START Data supplied
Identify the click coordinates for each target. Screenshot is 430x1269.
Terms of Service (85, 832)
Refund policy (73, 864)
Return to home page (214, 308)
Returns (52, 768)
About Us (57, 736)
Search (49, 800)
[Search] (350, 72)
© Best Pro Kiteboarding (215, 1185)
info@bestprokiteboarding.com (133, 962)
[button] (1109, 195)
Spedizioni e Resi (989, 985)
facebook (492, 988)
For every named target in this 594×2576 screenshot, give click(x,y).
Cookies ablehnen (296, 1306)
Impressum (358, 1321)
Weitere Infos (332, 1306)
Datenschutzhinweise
END Data supplied
In full and without change, transcribe the data above.

— Your solution —
Identify the click coordinates for each target. Screenshot is 430x1269.
Terms of Service (85, 832)
Refund policy (73, 864)
Return to home page (214, 308)
Returns (52, 768)
About Us (57, 736)
Search (49, 800)
[Search] (350, 72)
© Best Pro Kiteboarding (215, 1185)
info@bestprokiteboarding.com (133, 962)
[button] (1109, 195)
Spedizioni e Resi (989, 985)
facebook (492, 988)
For every named target in this 594×2576 screenshot, give click(x,y).
Cookies ablehnen (296, 1306)
Impressum (358, 1321)
Weitere Infos (332, 1306)
Datenschutzhinweise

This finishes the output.